Il arrive que les médias commettent des erreurs ou des approximations dans le traitement d’une information. Sur cette base, les journalistes sont parfois accusés de rédiger des fake news au même titre que des acteurs qui désinforment sciemment leur audience, comme des sites de propagande, par exemple. Bien sûr, il n’est pas exclu que certains contenus émanant de titres de presse « mainstream » soient délibérément mensongers, mais il est important de distinguer les négligences de la volonté consciente de manipuler.

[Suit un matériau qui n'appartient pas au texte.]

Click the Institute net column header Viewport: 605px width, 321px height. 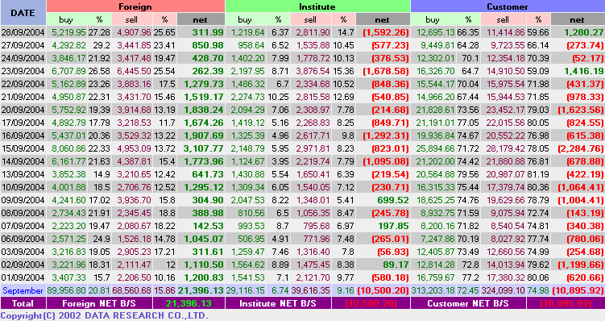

Un critère important dans la circulation de l’info est le plaisir, le divertissement ou encore les émotions qu’elle suscite. Cela explique les nombreux partages des slogans Facebook qui disent que les gens qui ont un prénom commençant par « J » sont scientifiquement plus beaux que les autres, ou encore que l’intelligence des femmes est statistiquement corrélée au fait d’aimer les mojitos. Çà ne mange pas de pain. C’est vraisemblablement faux. Mais c’est marrant, ça divertit ou ça fait réagir. La fiabilité du contenu est secondaire.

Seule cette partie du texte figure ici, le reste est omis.